**Task directions:**
Update the listing from the line containing "At what coordinates" down through the line containing "Where should I", replacing "System Storage" with "Device Storage" and keeping everything else unchanged. Leave the pictures out of your answer.

**The records:**

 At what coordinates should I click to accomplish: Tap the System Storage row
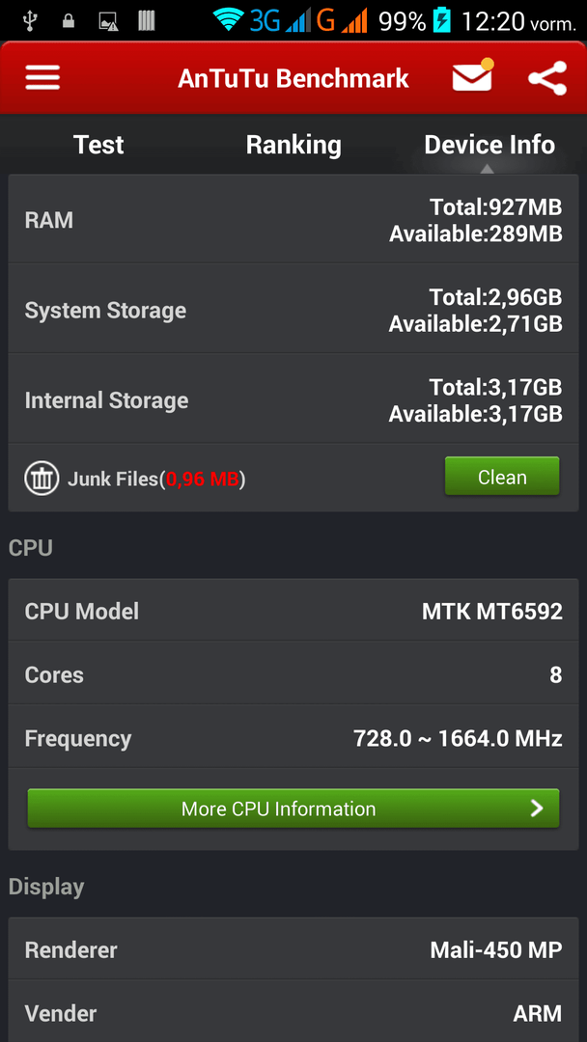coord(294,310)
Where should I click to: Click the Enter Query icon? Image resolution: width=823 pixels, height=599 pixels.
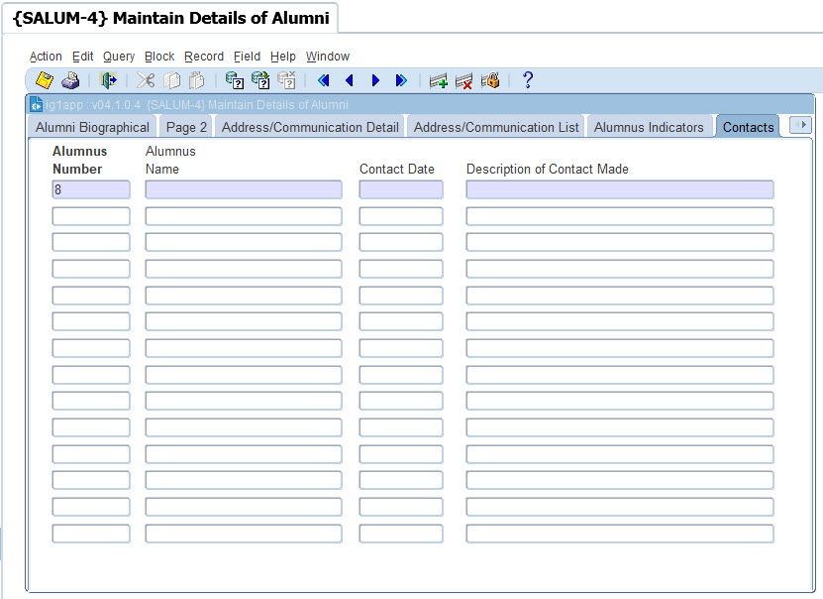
--
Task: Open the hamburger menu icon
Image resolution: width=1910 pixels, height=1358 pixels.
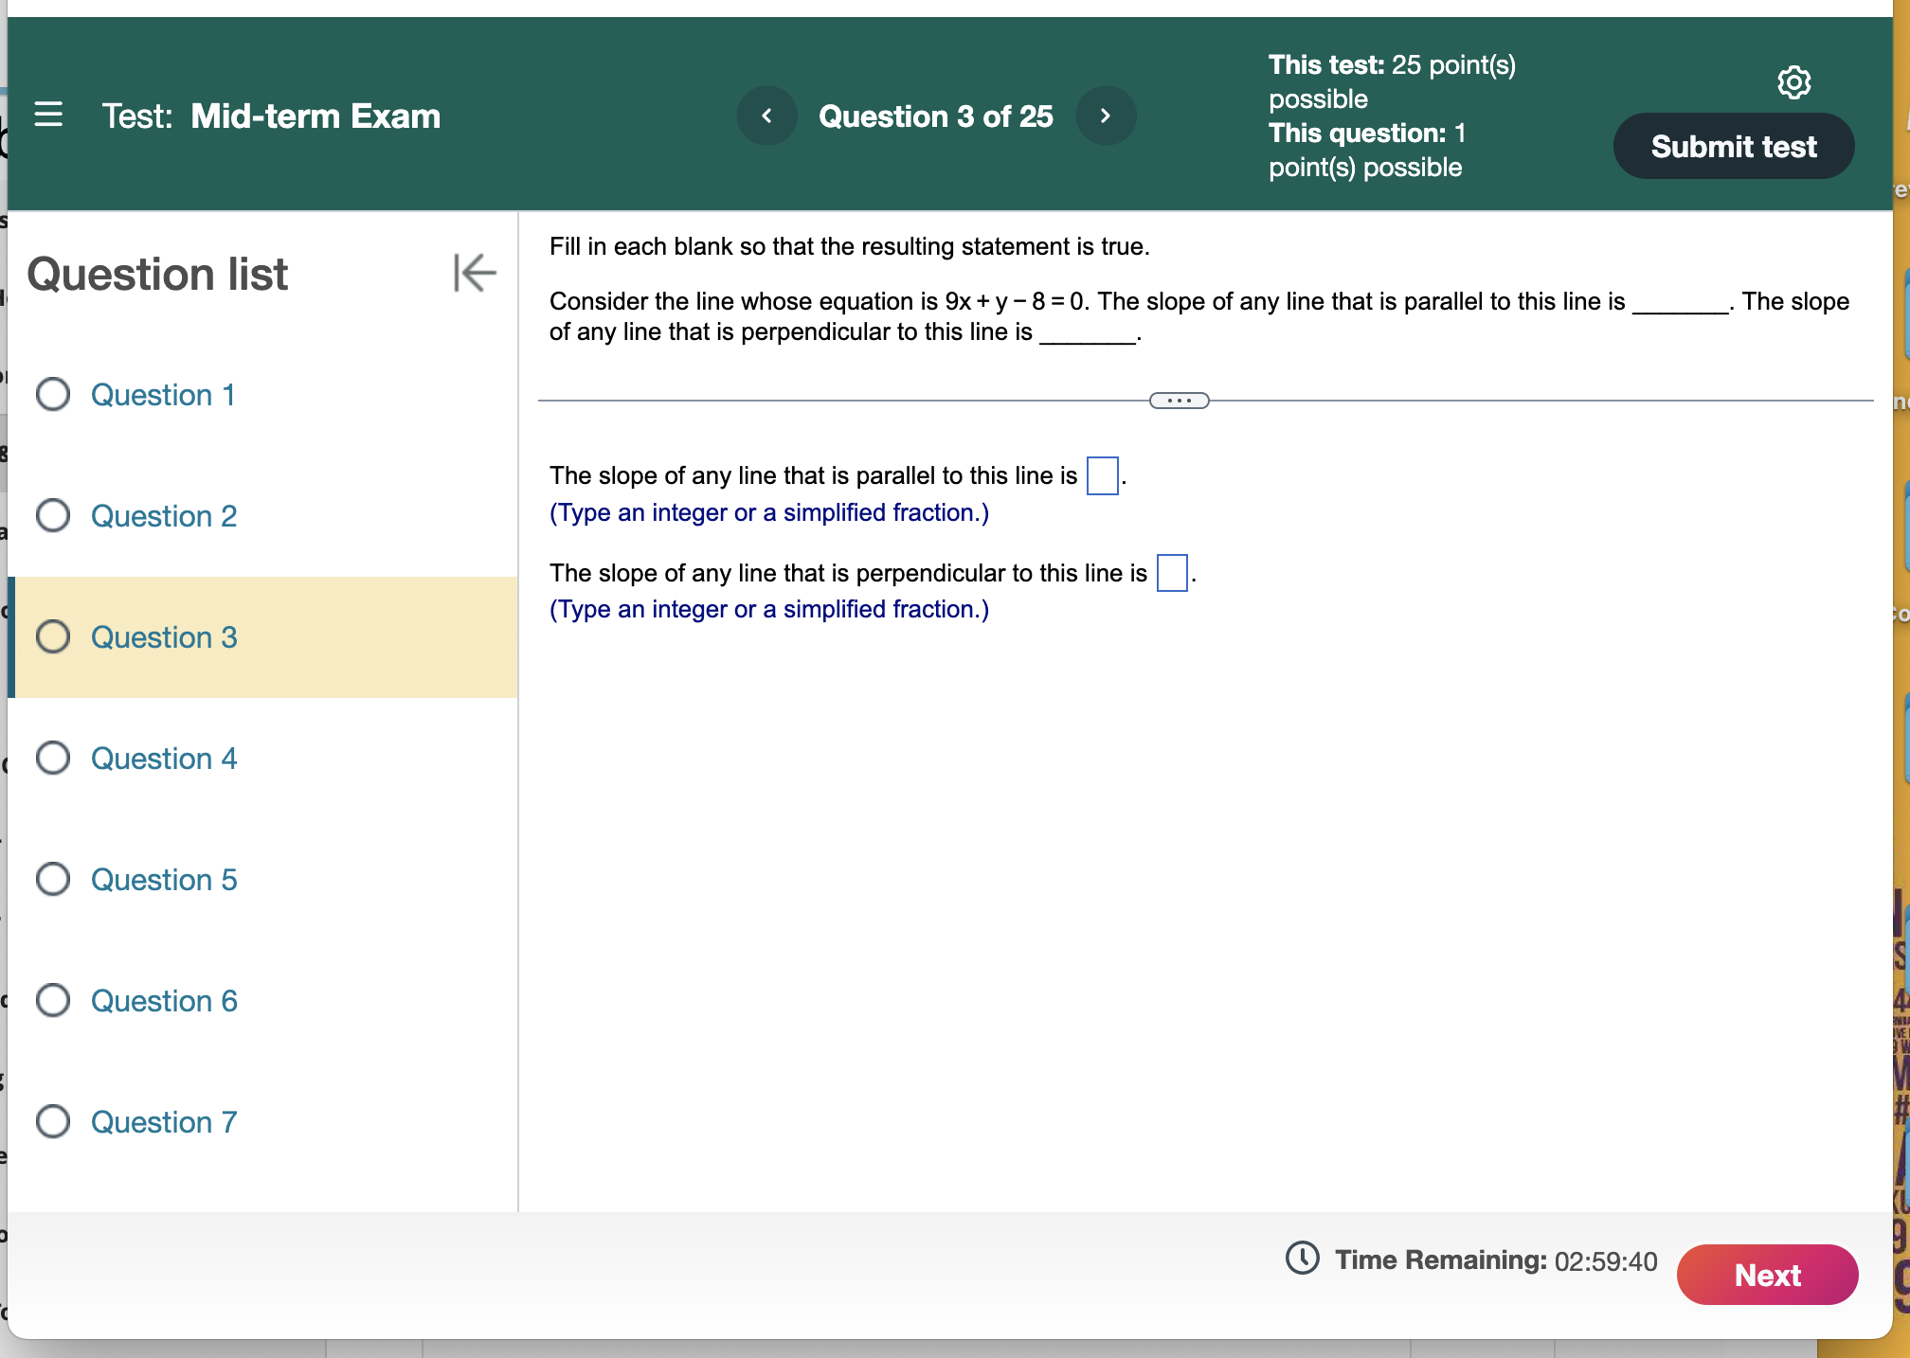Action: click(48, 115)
...
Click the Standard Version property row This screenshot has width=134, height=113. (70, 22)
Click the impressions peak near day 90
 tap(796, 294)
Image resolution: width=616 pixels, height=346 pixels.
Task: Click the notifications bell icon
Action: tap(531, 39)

**Response to this task:**
 At what coordinates should I click to accomplish: Tap the Device Storage row
coord(294,310)
Where should I click to: Click the Enter Query icon? Image resolution: width=823 pixels, height=599 pixels.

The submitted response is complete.